## Written task 1
Update the entries starting with the line containing "Given: Switch to Đăng nhập bằng email" and going on through the line containing "Open the Openreach", so that "breadcrumb path" becomes "navigation trail" and nothing else changes. Return only those lines.

## Selection
Table 1: 64-point FFT module pin definitions.

# 6 I/O Interface and Memory Configurations

To provide the system designer with maximum flexibility of the I/O interface and memory architecture for the vfft64 core, no data storage has been included in the core itself. The designer must supply the data memory as an external component(s). The core supplies a number of control signals that permit simple interfacing to one or several banks of on-chip Virtex Block RAM. These signals are not intended to be used for interfacing to Virtex distributed memory or memory devices external to the FPGA component. There are three basic memory configurations that are supported – 1. single-memory-space (SMS), 2. dual-memory-space (DMS) (also referred to as the burst I/O configuration) and 3. triple-memory-space (TMS) configuration. The triple-memory-space architecture is also referred to as the ping-pong-memory configuration. A memory configuration is selected using the IO\_MODE0 and IO\_MODE1 configuration pins as defined in Table 1. The memory interface employed also effectively defines the operation of the FFT I/O interface. Each memory space configuration is described in the following sections.

| IO_MODE0 | IO_MODE1 | Memory Configuration      |
|----------|----------|---------------------------|
| 0        | 0        | invalid                   |
| 0        | 1        | Single-memory-space (SMS) |
| 1        | 0        | Triple-memory-space (TMS) |
| 1        | 1        | Dual-memory-space (DMS)   |

Table 2: FFT Memory configuration mode selection.

#### 6.1 Single-Memory-Space (SMS) Configuration

The *single-memory-space* configuration provides the simplest memory and I/O interface to the FFT core. An abstract model of this configuration is shown in Figure 2.



Figure 2: Abstract model of the single-memory-space FFT core interface.

A three-stage sequence of operations is used to compute transforms with this interface.

- 1. The input data vector is loaded into the input/working memory (labeled *X* in the figure). This processing step will be referred to as the *data load phase*.
- 2. When the input data load operation has completed the FFT engine is started the *compute phase.*
- 3. When the FFT is complete, the result vector is read out of the *input/working memory X*. Note, that this is the same memory space that the original input data was supplied in. This processing step will be referred to as the *data-unload-phase*

One observation about this mode of operation is that the user experiences explicit I/O operations. While an input or output operation is in progress, the FFT core is idle. This inefficiency can be overcome (at the expense of additional memory banks) with the DMS and TMS configurations.

A detailed connection diagram is shown in Figure 3. The input data vector is a complex set of 64 16-bit precision samples. The real and imaginary components of the input samples, and the FFT result vector, are handled as two bus interfaces – a real and imaginary bus respectively. The complex memory bank, labeled *X* in the figure, consists of two 64 deep memories. A Virtex Block RAM may be configured as a 256x16 memory, so two Block RAMs are required to implement input/working/output memory bank.

## Written task 2
Write what comes next in the passage on the FFT core's memory configurations, picking up after its final sentence.

Entries for locating text and elements:
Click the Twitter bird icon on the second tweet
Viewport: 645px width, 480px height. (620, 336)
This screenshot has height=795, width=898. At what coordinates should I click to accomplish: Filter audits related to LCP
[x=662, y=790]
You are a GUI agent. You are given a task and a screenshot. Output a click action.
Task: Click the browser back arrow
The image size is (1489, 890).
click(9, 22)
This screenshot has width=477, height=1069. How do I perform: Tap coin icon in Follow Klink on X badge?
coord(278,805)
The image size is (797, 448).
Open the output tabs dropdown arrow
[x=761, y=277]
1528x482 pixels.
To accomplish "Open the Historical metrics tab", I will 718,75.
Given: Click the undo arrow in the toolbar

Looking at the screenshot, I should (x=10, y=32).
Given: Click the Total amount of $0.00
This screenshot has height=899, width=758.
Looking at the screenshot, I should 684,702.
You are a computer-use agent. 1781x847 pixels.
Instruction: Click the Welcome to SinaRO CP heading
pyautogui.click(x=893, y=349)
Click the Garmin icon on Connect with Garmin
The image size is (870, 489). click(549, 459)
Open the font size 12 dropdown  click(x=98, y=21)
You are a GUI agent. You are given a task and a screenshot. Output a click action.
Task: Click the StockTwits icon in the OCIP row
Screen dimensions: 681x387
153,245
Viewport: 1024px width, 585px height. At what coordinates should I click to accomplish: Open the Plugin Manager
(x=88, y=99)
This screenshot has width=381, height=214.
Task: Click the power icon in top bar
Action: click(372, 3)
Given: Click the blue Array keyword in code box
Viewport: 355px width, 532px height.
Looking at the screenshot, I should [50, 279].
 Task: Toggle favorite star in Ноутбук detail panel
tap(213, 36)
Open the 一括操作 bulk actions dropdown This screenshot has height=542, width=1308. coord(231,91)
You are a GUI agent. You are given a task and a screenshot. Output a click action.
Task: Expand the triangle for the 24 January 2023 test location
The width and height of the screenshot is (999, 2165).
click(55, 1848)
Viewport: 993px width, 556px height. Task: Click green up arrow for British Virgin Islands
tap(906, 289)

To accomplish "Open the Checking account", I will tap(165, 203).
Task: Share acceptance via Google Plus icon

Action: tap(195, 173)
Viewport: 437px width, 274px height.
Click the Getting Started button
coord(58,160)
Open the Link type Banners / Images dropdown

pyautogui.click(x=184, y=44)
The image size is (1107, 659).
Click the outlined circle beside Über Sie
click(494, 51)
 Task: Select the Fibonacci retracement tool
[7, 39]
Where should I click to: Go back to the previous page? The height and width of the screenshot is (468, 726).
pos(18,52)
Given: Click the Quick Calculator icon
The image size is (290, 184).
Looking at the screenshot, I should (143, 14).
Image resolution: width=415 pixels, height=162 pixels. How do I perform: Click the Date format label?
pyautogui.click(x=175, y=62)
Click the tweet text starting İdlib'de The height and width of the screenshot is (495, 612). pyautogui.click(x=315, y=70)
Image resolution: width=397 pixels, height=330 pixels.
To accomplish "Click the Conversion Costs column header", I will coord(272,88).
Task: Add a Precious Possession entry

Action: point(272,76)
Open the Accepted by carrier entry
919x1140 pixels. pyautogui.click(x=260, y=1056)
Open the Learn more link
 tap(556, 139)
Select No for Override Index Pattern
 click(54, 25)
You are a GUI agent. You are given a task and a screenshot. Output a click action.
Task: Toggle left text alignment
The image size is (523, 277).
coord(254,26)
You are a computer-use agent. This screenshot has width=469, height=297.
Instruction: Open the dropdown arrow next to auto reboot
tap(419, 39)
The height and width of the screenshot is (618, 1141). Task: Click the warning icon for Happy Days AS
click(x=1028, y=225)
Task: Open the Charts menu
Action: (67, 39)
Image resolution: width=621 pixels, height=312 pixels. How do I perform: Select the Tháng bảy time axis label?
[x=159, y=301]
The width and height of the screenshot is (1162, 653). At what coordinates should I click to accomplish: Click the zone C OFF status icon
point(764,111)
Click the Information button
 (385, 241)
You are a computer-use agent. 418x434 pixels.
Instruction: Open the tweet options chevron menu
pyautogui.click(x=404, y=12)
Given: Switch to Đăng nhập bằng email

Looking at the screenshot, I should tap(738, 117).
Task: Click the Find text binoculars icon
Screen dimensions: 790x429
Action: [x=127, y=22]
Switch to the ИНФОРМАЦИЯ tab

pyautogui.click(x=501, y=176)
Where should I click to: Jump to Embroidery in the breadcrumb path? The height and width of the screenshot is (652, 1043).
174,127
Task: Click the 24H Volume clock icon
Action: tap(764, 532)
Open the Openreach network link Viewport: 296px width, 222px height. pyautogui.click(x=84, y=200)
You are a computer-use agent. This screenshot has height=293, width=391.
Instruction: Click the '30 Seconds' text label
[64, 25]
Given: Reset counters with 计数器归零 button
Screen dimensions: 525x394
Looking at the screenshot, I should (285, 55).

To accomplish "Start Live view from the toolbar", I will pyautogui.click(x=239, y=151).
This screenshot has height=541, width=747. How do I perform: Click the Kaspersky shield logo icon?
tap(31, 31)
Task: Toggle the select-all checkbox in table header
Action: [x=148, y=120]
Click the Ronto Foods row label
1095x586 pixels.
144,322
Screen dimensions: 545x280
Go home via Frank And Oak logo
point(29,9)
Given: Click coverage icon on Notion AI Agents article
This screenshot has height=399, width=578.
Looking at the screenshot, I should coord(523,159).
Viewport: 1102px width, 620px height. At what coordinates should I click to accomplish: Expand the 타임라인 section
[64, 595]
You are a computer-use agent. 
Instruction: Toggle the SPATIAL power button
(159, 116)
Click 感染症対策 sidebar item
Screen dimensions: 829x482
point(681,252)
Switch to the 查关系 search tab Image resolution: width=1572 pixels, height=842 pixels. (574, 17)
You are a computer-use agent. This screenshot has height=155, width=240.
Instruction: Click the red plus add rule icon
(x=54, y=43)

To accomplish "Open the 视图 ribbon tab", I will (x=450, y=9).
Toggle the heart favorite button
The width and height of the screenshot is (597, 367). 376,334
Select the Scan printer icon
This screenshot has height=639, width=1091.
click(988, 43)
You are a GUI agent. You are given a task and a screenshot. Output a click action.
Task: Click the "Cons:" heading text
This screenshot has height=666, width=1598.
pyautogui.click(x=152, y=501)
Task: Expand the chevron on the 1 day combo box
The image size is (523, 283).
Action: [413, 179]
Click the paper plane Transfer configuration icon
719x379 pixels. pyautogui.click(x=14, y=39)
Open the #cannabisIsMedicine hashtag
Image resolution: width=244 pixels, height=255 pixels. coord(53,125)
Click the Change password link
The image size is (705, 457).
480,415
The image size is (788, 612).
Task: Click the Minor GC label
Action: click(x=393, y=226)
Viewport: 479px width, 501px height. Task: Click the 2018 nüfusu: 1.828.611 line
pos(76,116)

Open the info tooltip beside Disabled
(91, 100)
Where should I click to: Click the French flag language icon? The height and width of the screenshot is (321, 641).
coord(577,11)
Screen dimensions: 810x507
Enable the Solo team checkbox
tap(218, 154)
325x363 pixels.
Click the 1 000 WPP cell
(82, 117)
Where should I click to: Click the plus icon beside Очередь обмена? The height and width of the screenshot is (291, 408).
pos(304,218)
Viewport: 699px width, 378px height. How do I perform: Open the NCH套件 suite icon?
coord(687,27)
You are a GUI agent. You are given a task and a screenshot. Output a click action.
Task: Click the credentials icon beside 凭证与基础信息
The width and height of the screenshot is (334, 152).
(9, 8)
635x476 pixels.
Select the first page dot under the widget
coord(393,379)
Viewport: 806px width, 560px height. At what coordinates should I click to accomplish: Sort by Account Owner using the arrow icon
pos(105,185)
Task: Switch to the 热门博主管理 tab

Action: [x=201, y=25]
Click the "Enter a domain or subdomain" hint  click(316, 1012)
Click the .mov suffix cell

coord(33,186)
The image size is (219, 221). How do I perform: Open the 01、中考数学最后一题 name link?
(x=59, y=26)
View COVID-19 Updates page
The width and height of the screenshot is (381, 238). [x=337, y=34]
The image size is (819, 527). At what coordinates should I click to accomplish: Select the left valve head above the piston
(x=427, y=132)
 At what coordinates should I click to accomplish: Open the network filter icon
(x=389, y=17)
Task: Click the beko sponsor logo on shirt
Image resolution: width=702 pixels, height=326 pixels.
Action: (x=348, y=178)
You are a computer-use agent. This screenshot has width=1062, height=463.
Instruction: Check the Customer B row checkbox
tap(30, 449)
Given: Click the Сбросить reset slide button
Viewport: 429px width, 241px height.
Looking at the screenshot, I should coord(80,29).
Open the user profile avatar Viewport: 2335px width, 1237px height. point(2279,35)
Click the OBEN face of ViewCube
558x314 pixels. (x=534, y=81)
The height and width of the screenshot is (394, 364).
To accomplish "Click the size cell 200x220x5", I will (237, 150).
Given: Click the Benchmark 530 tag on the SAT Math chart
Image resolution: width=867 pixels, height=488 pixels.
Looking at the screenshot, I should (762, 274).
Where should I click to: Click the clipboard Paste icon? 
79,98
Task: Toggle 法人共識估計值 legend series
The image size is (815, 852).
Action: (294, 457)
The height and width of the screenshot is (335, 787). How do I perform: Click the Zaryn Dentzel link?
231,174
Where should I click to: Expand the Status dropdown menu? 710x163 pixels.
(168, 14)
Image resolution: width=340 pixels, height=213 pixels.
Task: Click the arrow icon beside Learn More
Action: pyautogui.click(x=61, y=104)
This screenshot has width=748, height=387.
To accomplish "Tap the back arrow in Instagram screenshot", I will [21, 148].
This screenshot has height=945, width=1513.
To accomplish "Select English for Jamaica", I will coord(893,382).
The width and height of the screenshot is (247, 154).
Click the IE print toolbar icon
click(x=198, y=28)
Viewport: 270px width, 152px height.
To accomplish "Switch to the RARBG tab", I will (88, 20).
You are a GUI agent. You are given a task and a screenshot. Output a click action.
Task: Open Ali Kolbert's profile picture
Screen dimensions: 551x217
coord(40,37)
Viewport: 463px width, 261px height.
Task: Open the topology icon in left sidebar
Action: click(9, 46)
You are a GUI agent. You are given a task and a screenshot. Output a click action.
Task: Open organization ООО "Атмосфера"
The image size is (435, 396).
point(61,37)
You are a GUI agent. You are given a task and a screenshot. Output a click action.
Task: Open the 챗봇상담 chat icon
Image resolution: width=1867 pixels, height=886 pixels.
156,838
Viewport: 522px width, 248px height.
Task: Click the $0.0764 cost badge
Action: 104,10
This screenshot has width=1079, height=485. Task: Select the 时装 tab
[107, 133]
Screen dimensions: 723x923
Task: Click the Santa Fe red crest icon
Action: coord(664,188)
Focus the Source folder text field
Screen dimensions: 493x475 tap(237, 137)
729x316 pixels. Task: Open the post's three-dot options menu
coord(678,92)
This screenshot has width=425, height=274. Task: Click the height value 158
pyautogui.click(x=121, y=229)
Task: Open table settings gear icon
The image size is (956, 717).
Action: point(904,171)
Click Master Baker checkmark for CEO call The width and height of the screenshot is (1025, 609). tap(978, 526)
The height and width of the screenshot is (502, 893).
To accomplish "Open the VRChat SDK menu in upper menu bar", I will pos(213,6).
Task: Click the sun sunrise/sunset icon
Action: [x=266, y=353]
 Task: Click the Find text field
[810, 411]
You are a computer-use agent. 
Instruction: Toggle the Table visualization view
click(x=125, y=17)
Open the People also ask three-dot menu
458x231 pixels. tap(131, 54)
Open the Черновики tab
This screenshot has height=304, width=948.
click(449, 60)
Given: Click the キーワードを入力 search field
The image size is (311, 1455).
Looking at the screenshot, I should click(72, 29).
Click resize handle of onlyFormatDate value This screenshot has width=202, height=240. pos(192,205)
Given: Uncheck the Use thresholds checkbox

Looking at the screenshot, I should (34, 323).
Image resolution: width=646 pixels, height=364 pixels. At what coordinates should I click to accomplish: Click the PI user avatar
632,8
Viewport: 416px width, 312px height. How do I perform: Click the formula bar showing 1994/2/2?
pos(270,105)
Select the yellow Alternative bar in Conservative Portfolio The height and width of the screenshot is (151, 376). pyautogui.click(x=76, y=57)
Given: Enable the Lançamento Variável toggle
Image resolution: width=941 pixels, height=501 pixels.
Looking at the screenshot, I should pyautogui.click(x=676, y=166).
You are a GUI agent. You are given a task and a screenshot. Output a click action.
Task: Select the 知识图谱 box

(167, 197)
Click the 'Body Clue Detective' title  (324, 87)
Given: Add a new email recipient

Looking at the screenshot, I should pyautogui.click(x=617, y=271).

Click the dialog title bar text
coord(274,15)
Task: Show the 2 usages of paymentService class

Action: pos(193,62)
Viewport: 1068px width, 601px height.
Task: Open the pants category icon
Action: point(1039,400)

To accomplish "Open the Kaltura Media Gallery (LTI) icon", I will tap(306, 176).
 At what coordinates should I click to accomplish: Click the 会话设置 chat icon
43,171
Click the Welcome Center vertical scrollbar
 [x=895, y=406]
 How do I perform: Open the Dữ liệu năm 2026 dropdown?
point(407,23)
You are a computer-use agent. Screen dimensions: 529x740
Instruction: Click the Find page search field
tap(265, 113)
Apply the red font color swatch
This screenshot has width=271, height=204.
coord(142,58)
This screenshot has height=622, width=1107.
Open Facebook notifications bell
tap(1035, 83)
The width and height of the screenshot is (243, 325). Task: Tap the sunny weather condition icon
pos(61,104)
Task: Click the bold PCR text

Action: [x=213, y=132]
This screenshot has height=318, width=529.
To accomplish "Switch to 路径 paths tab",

## Exercise answer 1
Given: Switch to Đăng nhập bằng email

Looking at the screenshot, I should tap(738, 117).
Task: Click the Find text binoculars icon
Screen dimensions: 790x429
Action: [x=127, y=22]
Switch to the ИНФОРМАЦИЯ tab

pyautogui.click(x=501, y=176)
Where should I click to: Jump to Embroidery in the navigation trail? The height and width of the screenshot is (652, 1043).
174,127
Task: Click the 24H Volume clock icon
Action: tap(764, 532)
Open the Openreach network link Viewport: 296px width, 222px height. pyautogui.click(x=84, y=200)

## Exercise answer 2
In this figure the host input sample bus is designated XN\_[R/I][15:0].



Figure 3: SMS core configuration – detailed connection diagram.

#### 6.1.1 Data Load Phase

A data load operation is initiated by asserting the *MWR* signal for one clock period as shown in Figure 4. The host system supplies input samples on the XN\_[R/I] buses on successive clock cycles. The data is written into memory on the rising edge of the clock. The *MWR* signal causes the FFT core to generate the memory address and control signals.



Figure 4: Single-memory-space configuration – input data load timing.

#### 6.1.2 Compute Phase

Asserting *MWR* only initiates a data load operation, at the completion of the data load phase no further activity will ensue until the FFT engine is started by asserting the *START* signal. The timing for *START* is shown in Figure 5. For all of the modes, SMS, DMS and TMS, the operating mode input signals *FWD\_INV* and *SCALE\_MODE* are sampled on the rising edge of *CLK* with *START* used internally within the core as a qualifier (clock enable).



Figure 5: Single-memory-space configuration – FFT start timing.

The FWD\_INV and SCALE\_MODE function signals are sampled on the rising edge of CLK with START used as a qualifier.



Figure 6: Single-memory-space configuration – result timing.

#### 6.1.3 Result Unload Phase

Once the FFT is completed the result data is stored in the input memory bank – in fact the only memory bank in this configuration. The data is stored in *digit reversed order* [1]. The data is read back from memory by initiating a data read operation. The read operation unscrambles the data so that it is presented to the host system in natural order. A read operation is started by asserting *MRD* high for one clock period as shown in Figure 7. The FFT result vector is presented on Port B of the Block RAM.



Figure 7: Single-memory-space configuration -result read timing.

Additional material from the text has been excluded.